The music is very much grounded in the grittiness of day-to-day living – even though it’s a beautiful score, it’s a modest score reflecting these two modest characters, but hopefully with a huge emotional resonance. Working with David Geraghty of Bell XI was a fascinating process. We were both agreed upon keeping things quite modest. We went for a sort of Americana vibe to reflect the American tropes in the film – the trailer park , the guy being released from prison, walking on the railroad. David always wanted the music to fit under the characters, we never wanted the score to overwhelm the visuals, apart from at one point in the movie when it needs that little bit of emotional weight. He’s a very clever composer.
Moving from the sound of the film to the look of the film – what was your approach working with cinematographer Tom Comerford?
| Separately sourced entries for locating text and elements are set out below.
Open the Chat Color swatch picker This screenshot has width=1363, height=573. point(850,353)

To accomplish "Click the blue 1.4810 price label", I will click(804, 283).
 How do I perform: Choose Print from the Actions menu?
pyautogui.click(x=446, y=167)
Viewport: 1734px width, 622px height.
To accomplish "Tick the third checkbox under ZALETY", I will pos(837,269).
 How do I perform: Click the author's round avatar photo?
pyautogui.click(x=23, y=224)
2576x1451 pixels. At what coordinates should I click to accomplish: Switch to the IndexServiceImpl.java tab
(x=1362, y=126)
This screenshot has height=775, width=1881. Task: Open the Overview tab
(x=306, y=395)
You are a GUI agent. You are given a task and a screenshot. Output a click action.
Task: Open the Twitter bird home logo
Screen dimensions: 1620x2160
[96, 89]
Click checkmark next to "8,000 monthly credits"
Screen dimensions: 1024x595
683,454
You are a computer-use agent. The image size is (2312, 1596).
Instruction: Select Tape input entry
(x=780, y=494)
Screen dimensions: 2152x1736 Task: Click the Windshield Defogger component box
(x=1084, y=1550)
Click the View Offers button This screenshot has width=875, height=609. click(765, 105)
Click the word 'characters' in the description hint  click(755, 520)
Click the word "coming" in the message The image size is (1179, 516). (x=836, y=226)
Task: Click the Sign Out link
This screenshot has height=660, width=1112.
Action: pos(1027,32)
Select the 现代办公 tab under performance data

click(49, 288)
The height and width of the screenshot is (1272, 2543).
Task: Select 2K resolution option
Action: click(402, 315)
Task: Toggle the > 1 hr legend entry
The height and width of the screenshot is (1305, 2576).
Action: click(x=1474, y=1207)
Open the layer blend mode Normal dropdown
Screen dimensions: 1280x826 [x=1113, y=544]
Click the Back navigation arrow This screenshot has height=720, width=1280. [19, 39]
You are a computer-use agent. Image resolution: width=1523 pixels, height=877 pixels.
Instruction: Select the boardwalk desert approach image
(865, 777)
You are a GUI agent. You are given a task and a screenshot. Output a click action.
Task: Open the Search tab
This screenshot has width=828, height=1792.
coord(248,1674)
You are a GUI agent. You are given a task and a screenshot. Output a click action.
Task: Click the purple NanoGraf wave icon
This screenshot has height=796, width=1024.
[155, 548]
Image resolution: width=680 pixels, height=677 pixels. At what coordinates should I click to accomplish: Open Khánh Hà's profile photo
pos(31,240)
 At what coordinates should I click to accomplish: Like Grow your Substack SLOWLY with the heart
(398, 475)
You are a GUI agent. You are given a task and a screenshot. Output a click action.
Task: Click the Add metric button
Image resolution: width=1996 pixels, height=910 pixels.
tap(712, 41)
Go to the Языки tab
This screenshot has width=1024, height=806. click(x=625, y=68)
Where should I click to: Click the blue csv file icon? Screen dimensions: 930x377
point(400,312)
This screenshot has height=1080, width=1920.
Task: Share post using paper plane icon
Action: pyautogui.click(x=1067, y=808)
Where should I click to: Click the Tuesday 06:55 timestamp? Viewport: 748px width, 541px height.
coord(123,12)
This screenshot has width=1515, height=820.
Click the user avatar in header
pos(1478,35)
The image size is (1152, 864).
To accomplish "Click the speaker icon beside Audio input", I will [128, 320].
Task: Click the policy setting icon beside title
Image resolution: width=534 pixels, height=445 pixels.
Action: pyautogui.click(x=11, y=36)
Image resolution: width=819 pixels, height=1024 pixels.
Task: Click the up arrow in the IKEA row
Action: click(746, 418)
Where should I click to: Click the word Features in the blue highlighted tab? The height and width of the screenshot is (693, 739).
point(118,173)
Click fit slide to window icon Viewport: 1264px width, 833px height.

We were trying to film the movie in a very organic way. We watched a lot of Dardenne Brothers and as bit of Andrea Arnold and we watched a lovely movie by Lance hammer called Ballast. These movies are quite socio-realist in nature so what we wanted to do was continue that style of filmmaking but also shoot it through with a certain elegance. Tom has a got a wonderful eye for compostion, which he brought to these wonderful locations that were realistic and grim but with a beauty about them. Tom was able to capture that – locations that were rusted, with browns and greys, blues and dark greens. These were the colours that we were looking for to reflect the atmosphere we were trying to create with the Midlands, which was certain sense of melancholia but shot through with a real beauty, which we were very keen to capture. Tom works so beautifully with natural light.
It’s a great tight cast you worked with in the film, but if we could end by talking about Lauren Kinsella, who gives an exceptional performance.
She was quite an unknown – she did have a line in Albert Nobbs when she was 7 – she was 11 when she made this. We found her in Mary Murray’s drama group. It was kind of late in the process. Aiden was telling us that we really have to find a good kid for this, she’s got to be exceptional. The moment we met Lauren we shut down auditions because, after reading a few lines, myself and my producer knew that it was the perfect role for her.
Then with Aiden we didn’t rehearse… we knew that any rehearsing would just take away the freshness that Lauren had, the freshness in their relationship that I wanted to see unfold on screen. From the first day of shooting she was very comfortable and really sharp and smart with an old head on young shoulders. She’s in almost every scene and brings a wonderful quality that works really well with Aiden. Thank God we were lucky with all the cast, who I think really really deliver the goods.